━━━ Source extract

# How black is ink jet ink on a waterslide decal on wood?



## randyrls (Dec 20, 2011)

I've made several of the PSI Chinese good luck symbol pens and while I like the idea, but depth of the engraving isn't deep enough.  When I put a gentle curve on a pen, the bottom of the inlay is visible.

I have thought of using waterslide decals and finishing the pen before applying a decal.  This will allow me to use different colors and pen types.

My question is how deep a black is the ink jet ink when printing on a waterslide decal?

Does anyone here sell the decal sheets???


----------



## navycop (Dec 20, 2011)

randyrls said:


> Does anyone here sell the decal sheets???


There is a guy named ribnet that sells decals separate.


----------



## okiebugg (Dec 20, 2011)

*Black*

I don't know what type of wood you are going to put decals on, but black decals are as black as they come from your printer. The real problem is contrast. Blk decals don't show up very good on darker wood unless you use white decal paper. white decal paper makes the black stand out. I do this frequently rather than incur the expense of engraving.

Naturally, black does stand out on light colored wood without using the white decal paper.

If I were you, I would make some light and some dark dowels and experiment. FWIW


----------



## Pioneerpens (Dec 21, 2011)

I also use a lot of decals, but remember if you do use the white paper, you will have to cut around your image so that you get all the white off.  Otherwise you will have it show up on your pen and then it will look like a decal instead of a more natural look like you get with the clear background.


----------



## randyrls (Dec 22, 2011)

Thanks to ALL for the info.  I was looking to see how black and opaque the decal would be.  I think I will try this.


----------



## wouldentu2? (Dec 22, 2011)

Black from an inkjet is very,well black. But I have noticed that If you look very close there are sometimes cracks in color if you mess with the printer selection and choose "vivid photo" its as if it puts too much ink on the decal.


----------



## toyotaman (Dec 23, 2011)

I buy my waterslide decal paper from Hobby Lobby in the model car section. They have white or clear. Clear works best and its made by Testors. Don't forget your decal bonder in the spray can located in the same area. It's great for sealing those decals.


----------

━━━━━━

Do these statements agree with the forum thread on waterslide decals? Answer yes or no for each, and quote the words from the thread that decide it. 1. Clear decal paper works best, according to one poster. 2. Black decals show up well on darker wood without white decal paper. 3. One reply names someone who sells decals separately. The material that comes next has no connection to the forum thread on waterslide decals.

━━━ Collected data

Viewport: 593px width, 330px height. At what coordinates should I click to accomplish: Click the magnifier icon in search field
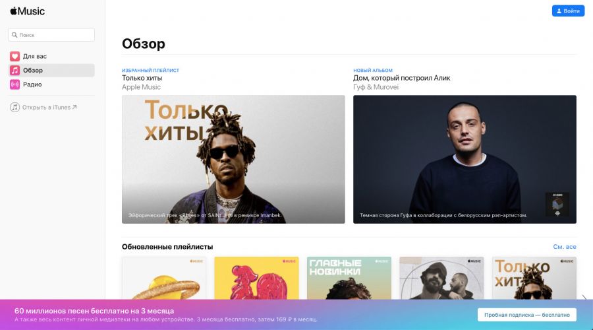click(14, 35)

━━━━━━

#### Reply
1. Yes: "Clear works best and its made by Testors."
2. No: "Blk decals don't show up very good on darker wood unless you use white decal paper."
3. Yes: "There is a guy named ribnet that sells decals separate."